When the LTA and AA were frozen in subsequent Budgets – or even cut – problems arose, he adds.
While the “intention was honourable, the reality has been different”, Mr MacGillivray adds. “Pension simplification was meant to be a wholesale change to the way pensions were legislated, from the ground up.
“Yet since 2006 we have had a series of sticking-plasters to deal with short-term political wins by each government.”
Kate Smith, head of pensions at Aegon, believes the rot set in in 2011: “By then the government started to unravel the generous pension tax breaks.

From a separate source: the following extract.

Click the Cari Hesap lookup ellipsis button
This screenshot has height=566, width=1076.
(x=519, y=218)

“We now have seven protections against the LTA tax charges, on top of other age and tax-free cash protections. Arguably, the pensions tax regime is more complicated than ever.”

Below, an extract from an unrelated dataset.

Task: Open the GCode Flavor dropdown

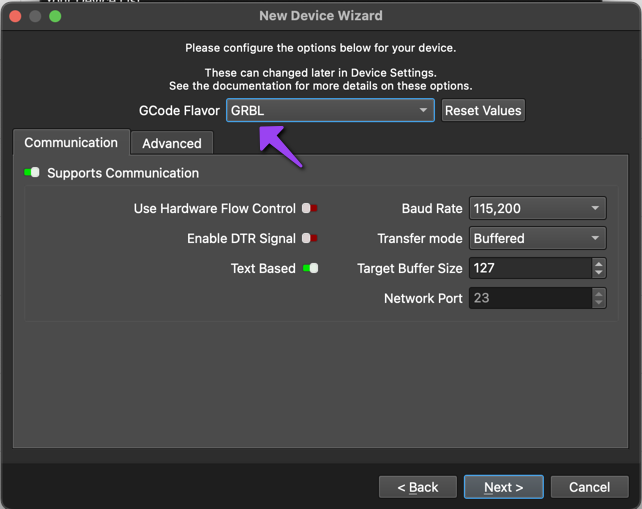Action: tap(330, 110)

Simplification would never have been easy to implement. According to Mr Naismith: “It was never going to bring this quickly because of transition arrangements.

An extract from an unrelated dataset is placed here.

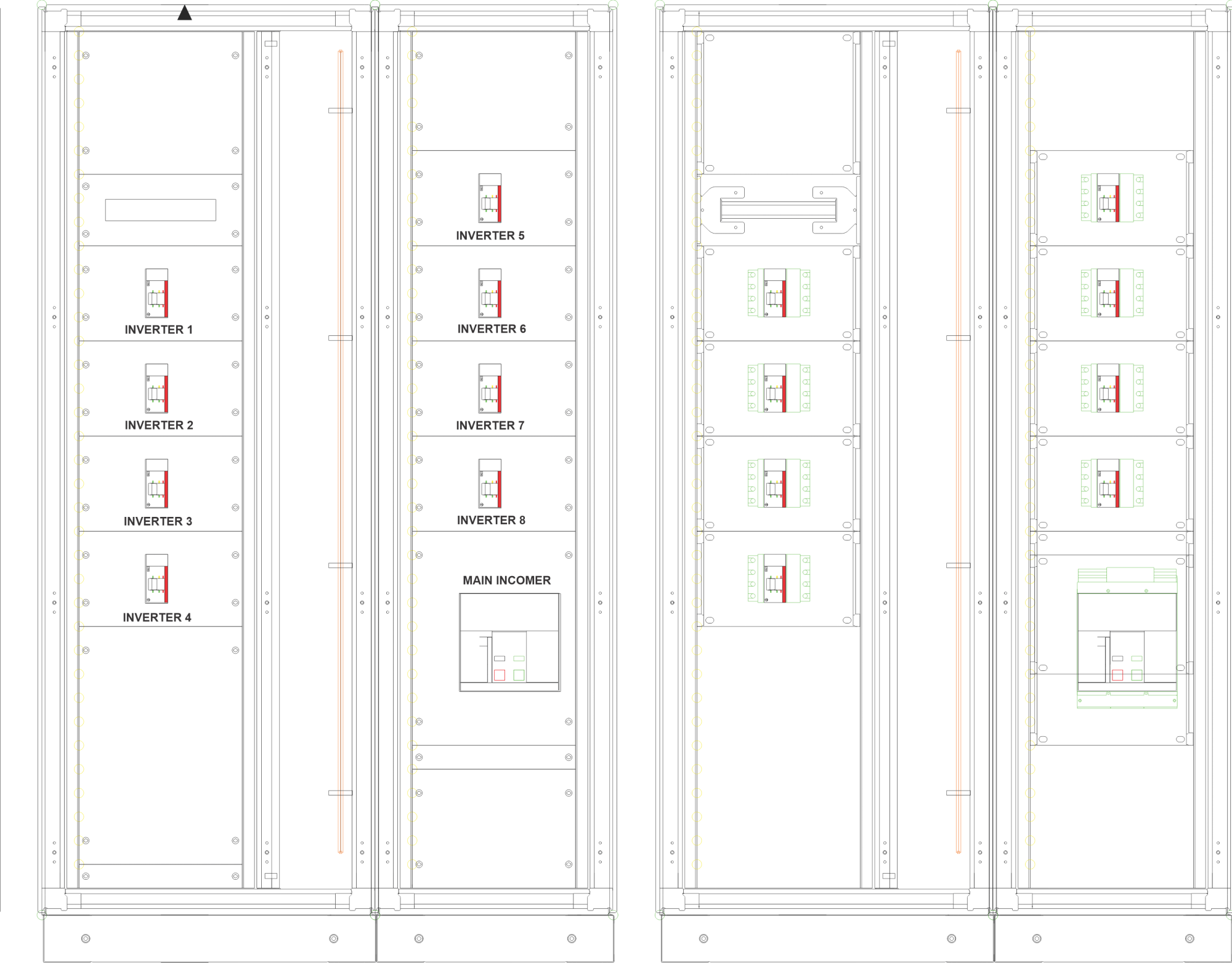
Task: Click red square on green-outlined main breaker
Action: [x=1117, y=675]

“But what started as a laudable attempt to make pensions more easily understandable and effectively to remove limits for almost everyone got bogged down by measures to prevent abuse.
“Later, falls in the LTA and changes to the annual allowance brought new complications. The term ‘simplification’ was seen as a bit of a joke from the start, and isn’t even funny now.”
Mr Morrison adds: “Pension tax relief is like a drug they can’t seem to leave alone.”
So did it achieve anything? Mr Price believes so. He says: “I believe pensions is cleaner, more transparent and better regulated. We have better projection rates and clearer actuarial assumptions.”
Mr Stopard says: “It succeeded in creating one tax regime for pension accumulation and setting clear boundaries. It condensed a great deal of confusing legislation into a more cohesive approach to pensions.”
Furthermore, Peter Bradshaw, national account director for Selectapension, claims A-Day particularly helped the “wealthy”, who could benefit from greater allowances and afford to put larger amounts into pensions.
He adds: “It also created a market for pensions drawdown and theoretically freed savers from having to buy an annuity at retirement.”